### Исходный текст
....

Литмир - Электронная Библиотека
Содержание  
A
A

Мы не раз говорили о том, где же она все-таки страшней и печальней – «там» или «здесь» (в опубликованном тексте строка звучит иначе: «Я не знаю, где точней и страшнее наша драма»). В начале 1970-х, как и многие наши сограждане, не раз обсуждали вопрос «ехать – не ехать». Булат говорил, что для него отъезд исключен – по разным соображениям. Одно из них – здесь все-таки привычнее: «пусть говно, но свое»…

Так или иначе, в стране, где я пишу эти строки, он словно оттаивал. Живо ею интересовался, расспрашивал, писал о ней стихи. Мне кажется, что перед первым свиданием с нами в Америке Булат немного нервничал: в каком мы окажемся виде на чужбине? В первом же письме из Москвы заметил: «Должен тебе сказать, что я остался доволен увиденным сверх ожидания. Ты мне понравился, Лида тоже».

Оба лета, в 1990 и 1992 гг., проведенные при Русской школе в Вермонте, Булат пребывал в хорошей форме, был открыт и приветлив, гулял, работал, рассказывал смешные истории, иногда пел, читал стихи и прозу, общался со студентами и преподавателями, охотно приходил на обильные застолья. Во время одного из них объяснил мне, что можно не страшась пить подряд водку, коньяк, виски, ром – в общем, всё крепкое либо только всё слабое, но ни в коем случае не смешивать напитки разных уровней крепости. «Булат прав», – авторитетно кивнул Фазиль Искандер…

Но Россия не отпускала его и здесь, тема родины оставалась, она шла контрапунктом ко всей этой необычной для него, почти курортной жизни. Разговаривая о тамошних событиях, он тревожился, мрачнел. Состояние подвешенности между счастьем и бедой было для него, по-видимому, перманентным. Регулярно, как на работу, приходил на просмотры российских теленовостей. Новости были невеселые – неурядицы, перебои, забастовки, протесты, выступления красно-коричневых. «Странно, – горько усмехался Булат. – Отсюда на всё это смотреть даже интересно, но вот когда ты там…»

В письмах оттуда у него вырывалось: «Я и раньше знал, что общество наше деградировало, но что до такой степени – не предполагал. Есть отдельные достойные сохранившиеся люди, но что они на громадную толпу?» Или: «Не хочется ни торопиться, ни участвовать в различных процессах, происходящих в обществе. Хочется тихо, молча, смакуя, не озираясь, не надеясь, не рассчитывая… У нас снег, слабые морозы, неизвестность, бесперспективность, недоброжелательность. Почти вся западная помощь разворовывается. Вчера в совершенно пустом хозяйственном магазине невероятная очередь. Что дают? Дают открывалки для пива. Крик, брань. Все берут по 40–50 штук. Стоимость 30 копеек. Для чего вам столько? А завтра продам по трешке. И вся философия».

....

### Фрагмент набора данных

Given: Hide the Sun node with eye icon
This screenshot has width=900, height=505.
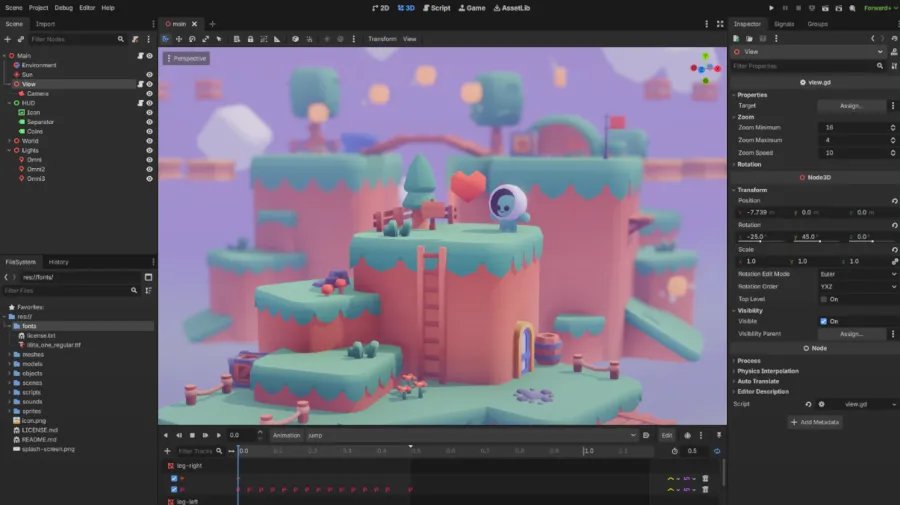Looking at the screenshot, I should tap(150, 75).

....

### Задания
**A)** Переведите на английский язык предложение из воспоминаний о Булате: «Булат говорил, что для него отъезд исключен – по разным соображениям.»
**B)** Согласуются ли с воспоминаниями о Булате следующие утверждения: (i) Булат провел при Русской школе в Вермонте два лета; (ii) Булат советовал смешивать крепкие и слабые напитки; (iii) открывалки для пива в хозяйственном магазине стоили 30 копеек? На каждое ответьте «да» или «нет» и дословно приведите решающие слова из воспоминаний.

### Ответы
**A)** Bulat said that leaving was out of the question for him, for various reasons.

**B)**
(i) Да: «Оба лета, в 1990 и 1992 гг., проведенные при Русской школе в Вермонте».
(ii) Нет: «но ни в коем случае не смешивать напитки разных уровней крепости».
(iii) Да: «Стоимость 30 копеек».